23rd Sunday Year A
September 7, 2014


One of the goals of the ASEAN region, all ten countries that make it up, is to provide “a caring community.” Well, they still have a few months, before the AEC (Asean Economic Community) goes into full operation in the year 2015. By any standard, this is more than just a nice phrase to describe one of the three pillars of the ASEAN dream – PEOPLE ( in addition to PROSPERITY and PEACE)!

But of course, given the three readings in today’s liturgy, it is easy to realize that it is not just a pipe dream of ASEAN, but a command from the Lord, repeated not twice, but thrice, in all three readings.

Ezekiel gives the opening salvo. We are all meant to be “watchmen (or guardians) for the house of Israel.” As watchmen, we are expected to warn, admonish, counsel, or otherwise mentor others who might be straying off the beaten track.

St. Paul, writing to the Romans, echoes the same call to responsibility: “You shall love your neighbor as yourself,” for “love is the fulfilling of the law.”

But the Lord goes notches higher in this solicitude for others in his call to engage in fraternal correction and to convocation in God’s name.
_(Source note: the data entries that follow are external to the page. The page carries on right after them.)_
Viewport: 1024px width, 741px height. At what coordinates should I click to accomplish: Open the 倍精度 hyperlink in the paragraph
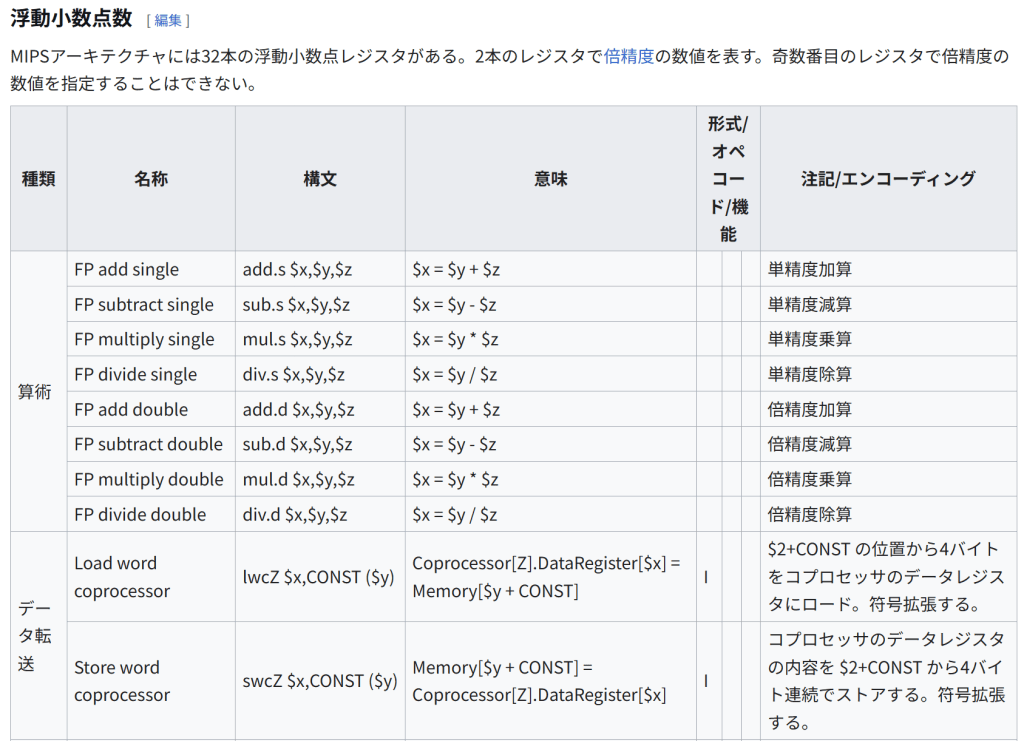[x=628, y=56]
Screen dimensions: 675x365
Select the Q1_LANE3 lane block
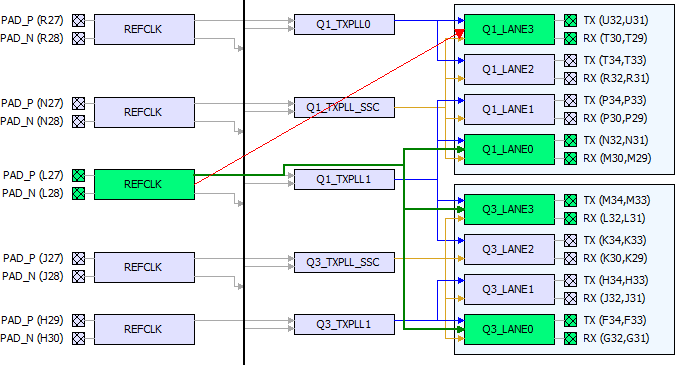(x=509, y=29)
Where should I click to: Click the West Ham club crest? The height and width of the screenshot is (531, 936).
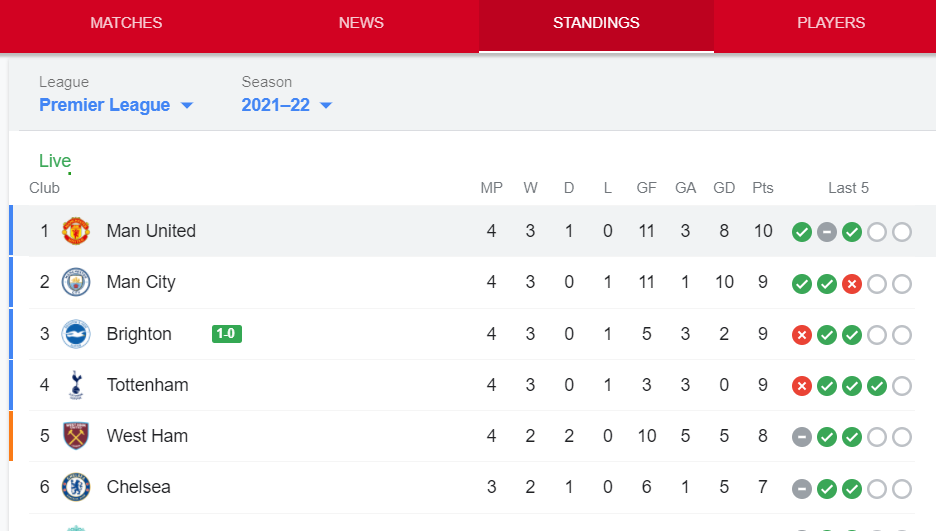point(76,436)
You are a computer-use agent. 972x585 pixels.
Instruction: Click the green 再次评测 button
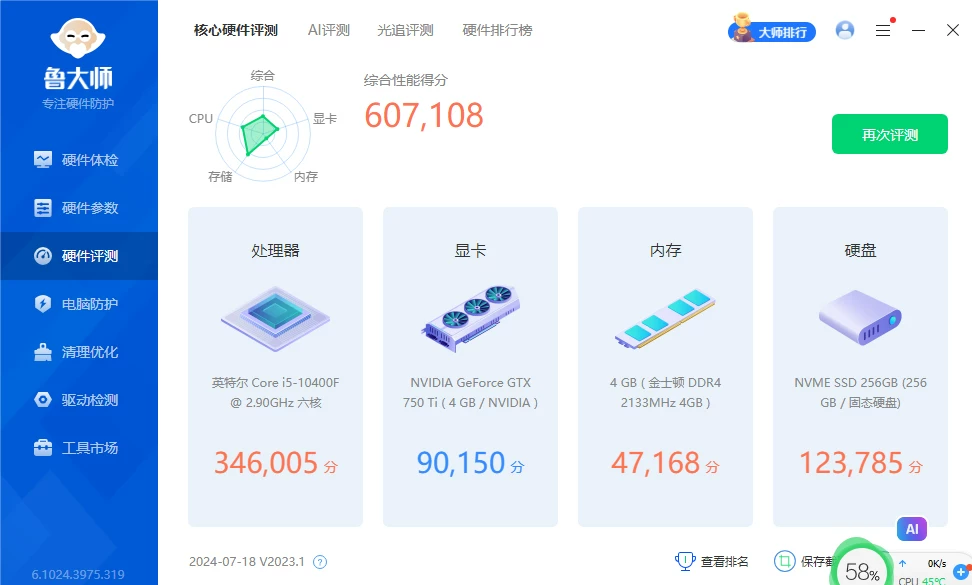coord(889,134)
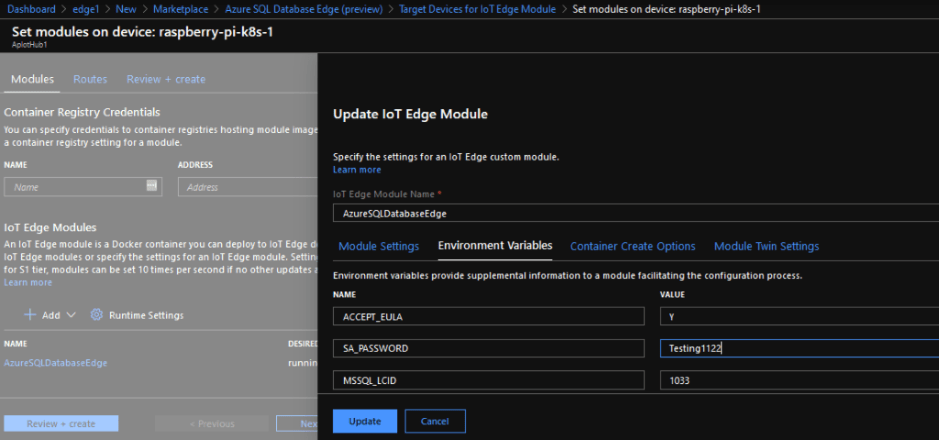Open the Container Create Options tab

pyautogui.click(x=632, y=246)
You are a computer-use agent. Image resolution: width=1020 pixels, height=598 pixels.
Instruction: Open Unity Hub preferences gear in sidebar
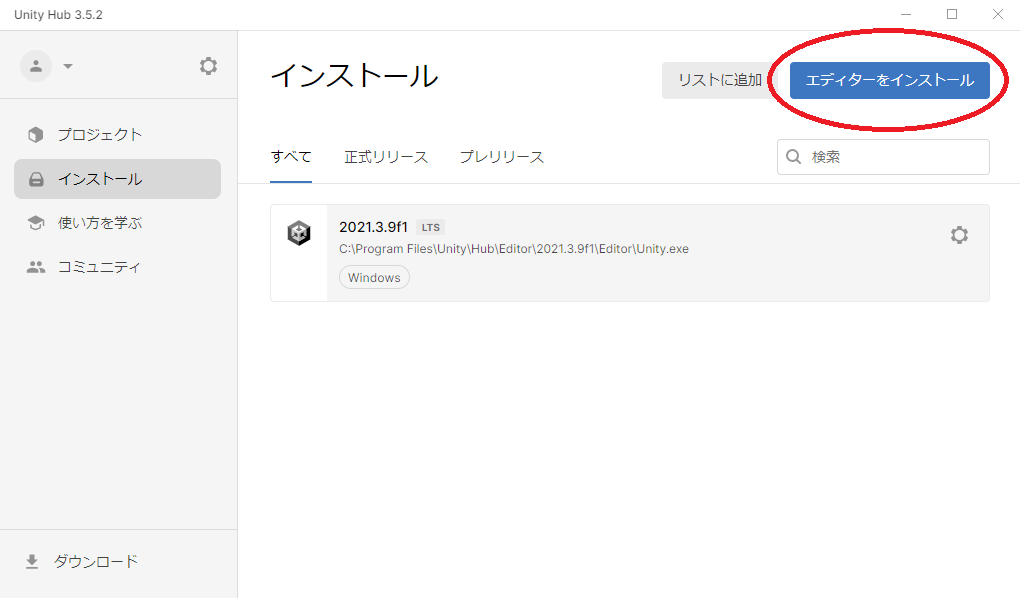click(x=208, y=66)
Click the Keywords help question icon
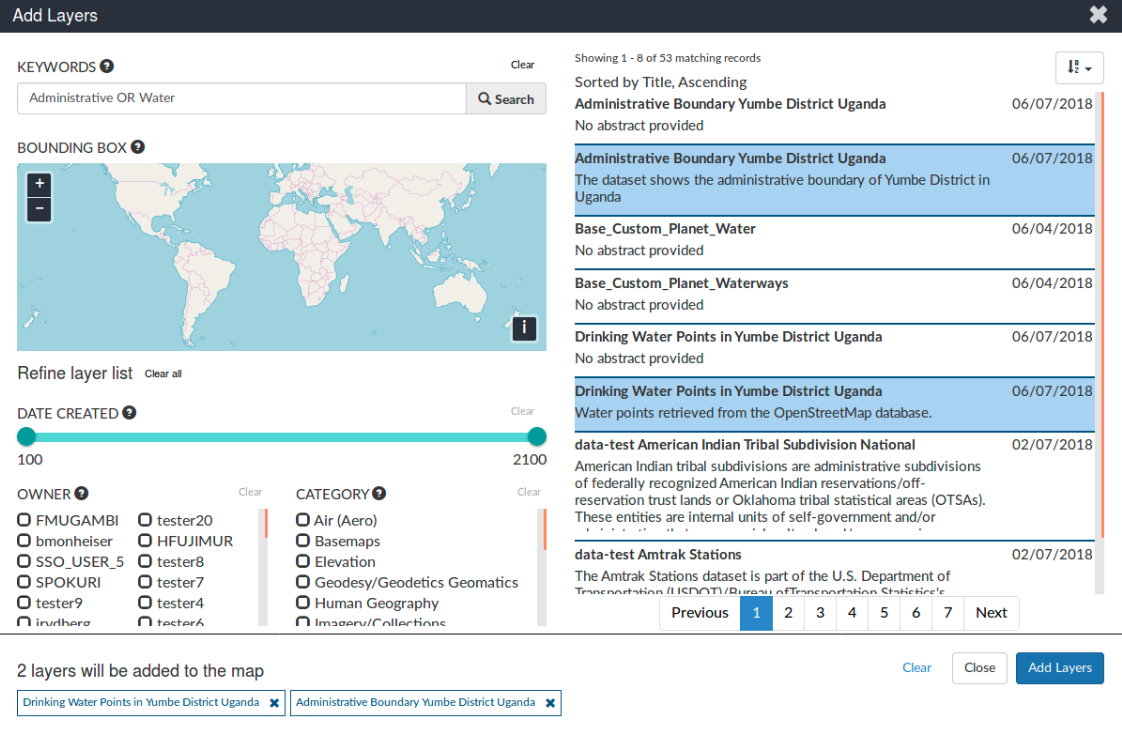Screen dimensions: 1122x736 (x=107, y=67)
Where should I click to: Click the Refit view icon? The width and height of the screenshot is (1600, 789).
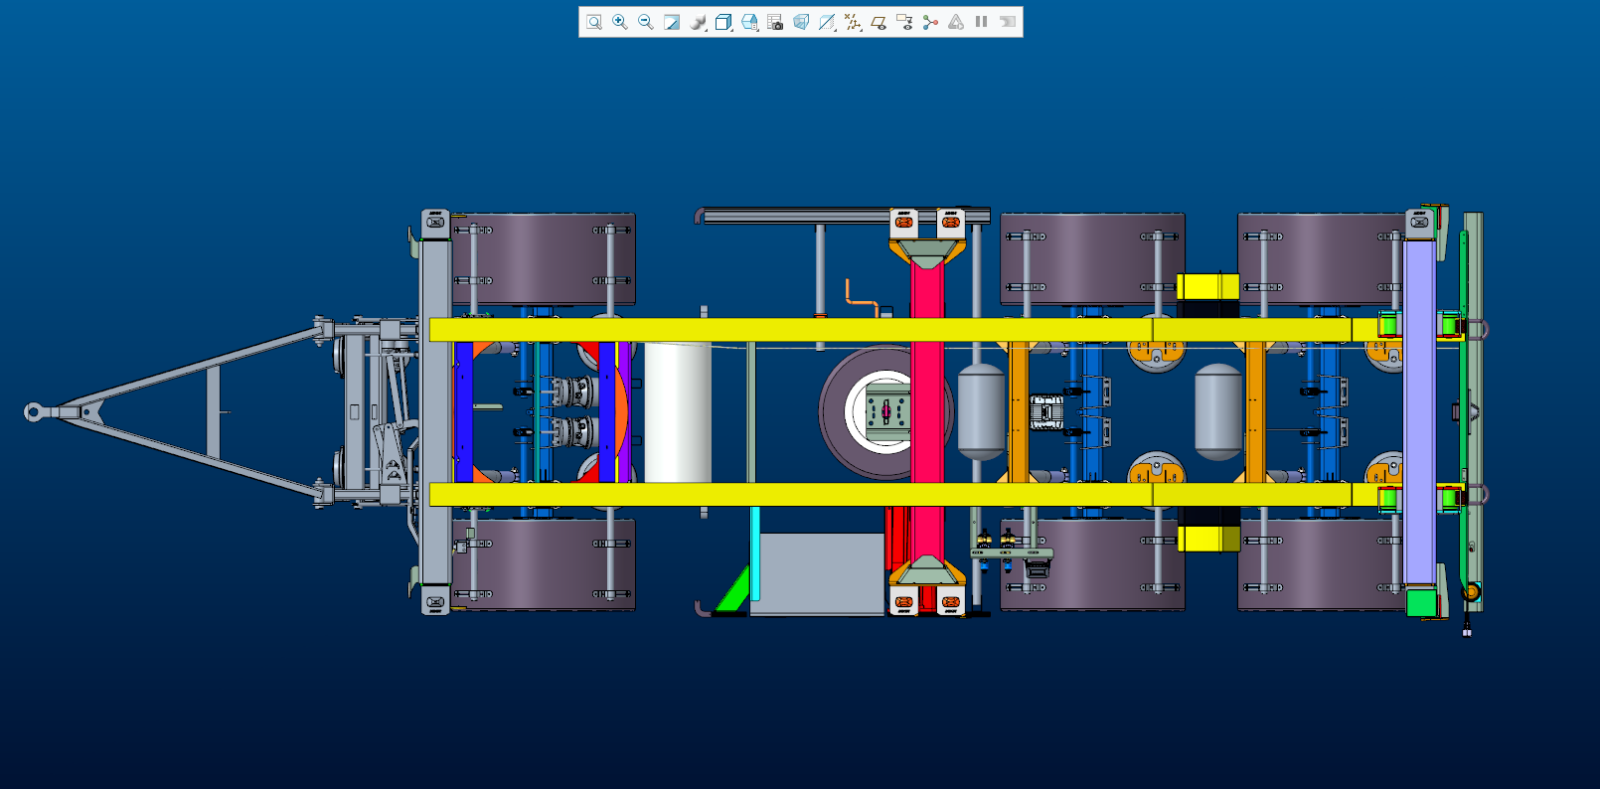pyautogui.click(x=594, y=22)
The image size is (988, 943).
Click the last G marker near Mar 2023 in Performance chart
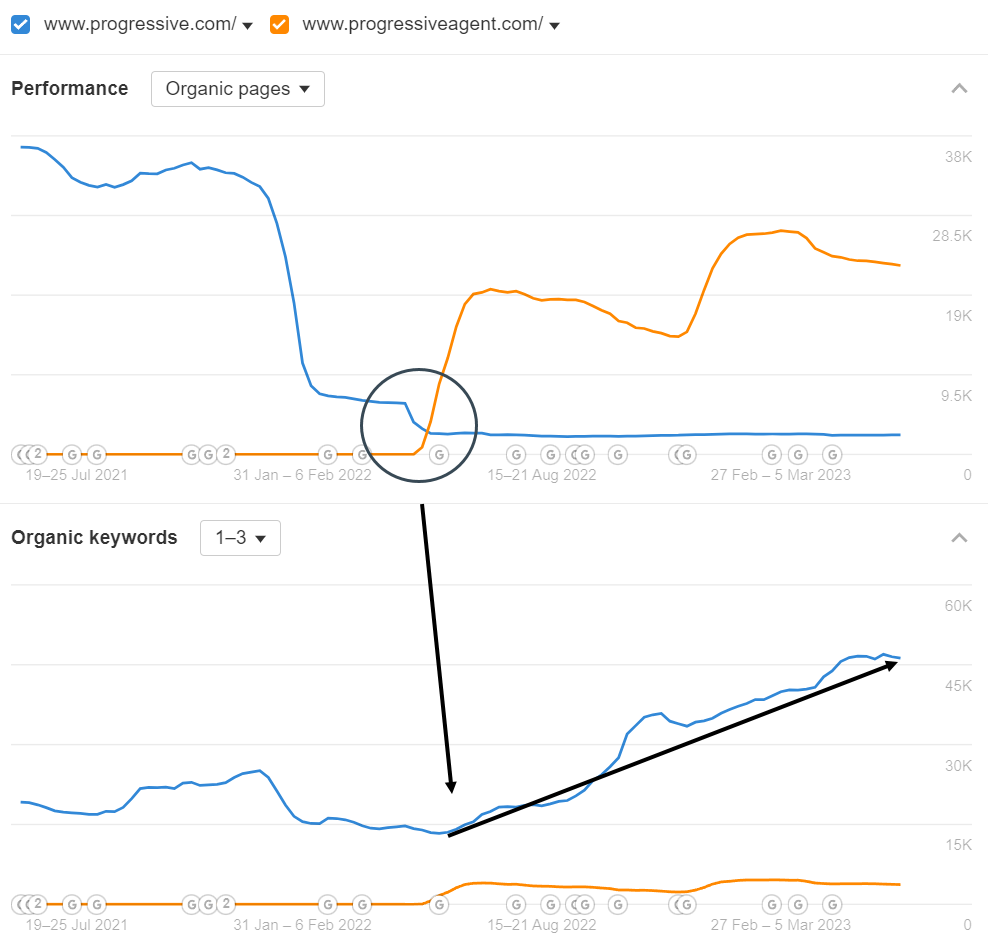tap(832, 454)
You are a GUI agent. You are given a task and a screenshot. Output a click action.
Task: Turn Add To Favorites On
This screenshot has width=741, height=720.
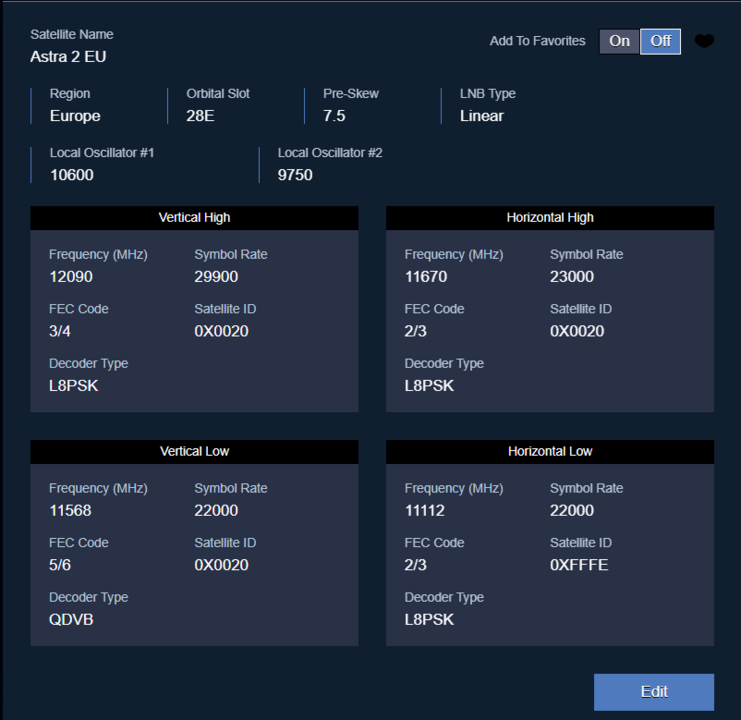(x=619, y=41)
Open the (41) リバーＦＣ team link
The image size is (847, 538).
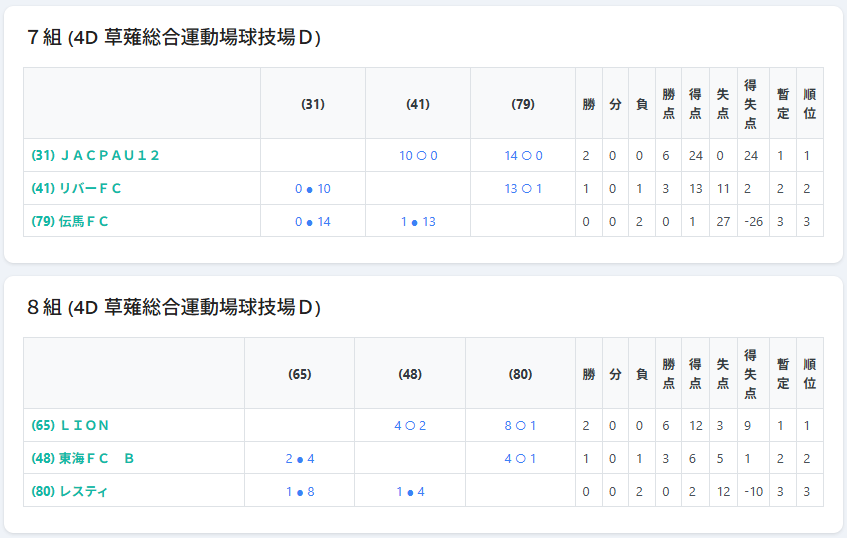pyautogui.click(x=76, y=188)
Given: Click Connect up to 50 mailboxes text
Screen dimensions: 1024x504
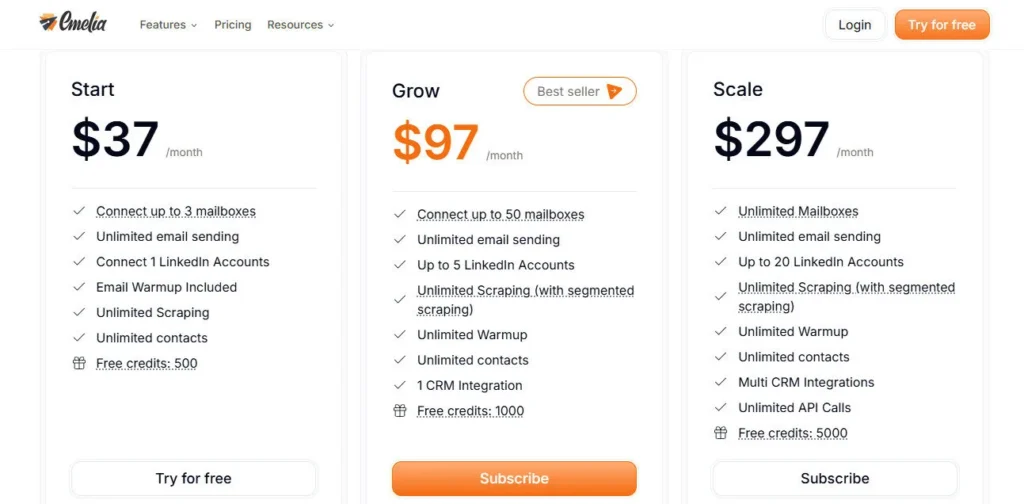Looking at the screenshot, I should [x=500, y=214].
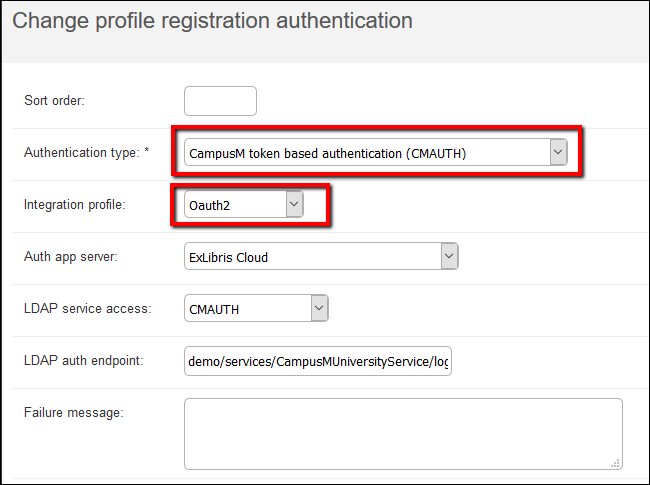Click the Change profile registration authentication heading
The image size is (650, 485).
pyautogui.click(x=212, y=19)
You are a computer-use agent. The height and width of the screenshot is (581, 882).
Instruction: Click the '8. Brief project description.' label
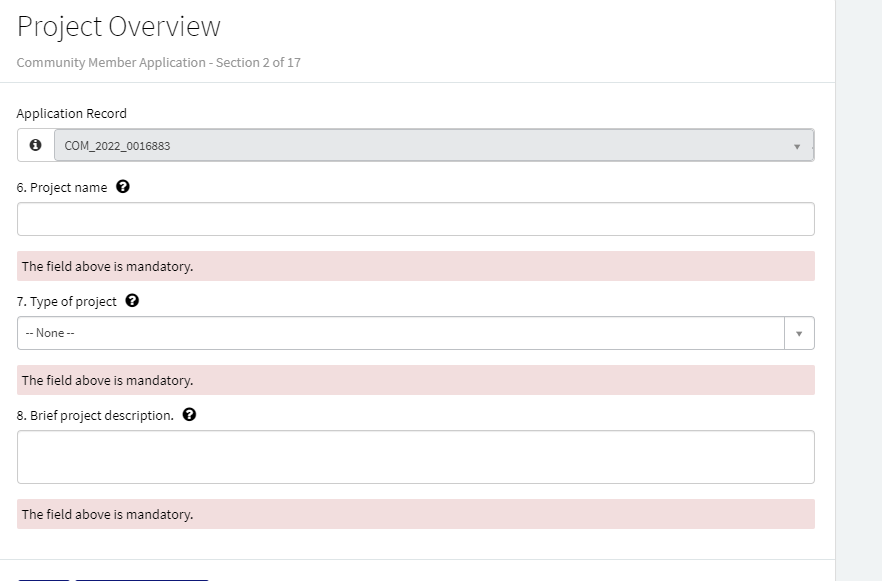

I don’t mean to douse cold water on ASEAN’s big dream, but the call to be a caring community, whilst laudable and doable, is a most difficult and daunting challenge in our postmodern times. It was most difficult, then – during Biblical times – as it is now. The, it was the Philistines who terrorized the Israelites. Now, it is the modern-day terrorists and free-thinkers and cultists who make life difficult for mainstream Christians who only want to live in peace.

The easiest thing to do then – as now – is to go the way of indifference and insouciance … to be totally uncaring and to numb oneself into behaving like whatever one does will come to naught and will produce no good results whatsoever. This is what most educated Filipinos do in our times. They have lost faith in the electoral process and so refuse to go out and vote anymore. They have resigned themselves to believing that, after all, the uneducated and showbiz crazed hoi polloi will put the same nincompoops (inutile, corrupt and incompetent, but eminently popular) into the top offices of the land. They have given up the dream of a bunch of honorable statesmen who would still hold the reins of power, instead of electing what turns out to be nothing more than honorable thieves who only revel in honorific titles.

Today, like in the times of Ezekiel, as in the times of the Lord and of Paul, we are reminded by God that “a caring community” is not just a dream of ASEAN, but a standing command from no less than Him. He calls us to responsibility. He beckons us to genuine caring and love that is meant to be given at all costs, for “love does no evil to the neighbor.” He rouses us to shun impatience and rash judgment, to value fraternal correction, and also to observe due process, and not to take the law into our hands. “If he doesn’t listen, take one or two others along with you, so that every fact may be established on the testimony of two or three witnesses.”

But all this would not only be difficult and most challenging. It would also be close to impossible, were it not for the promise the Lord proffers to us today – the promise of His abiding, solicitous and loving presence: “For where two or three are gathered together in my name, there am I in the midst of them.”

Thank you, Lord, for your command and your consoling promise!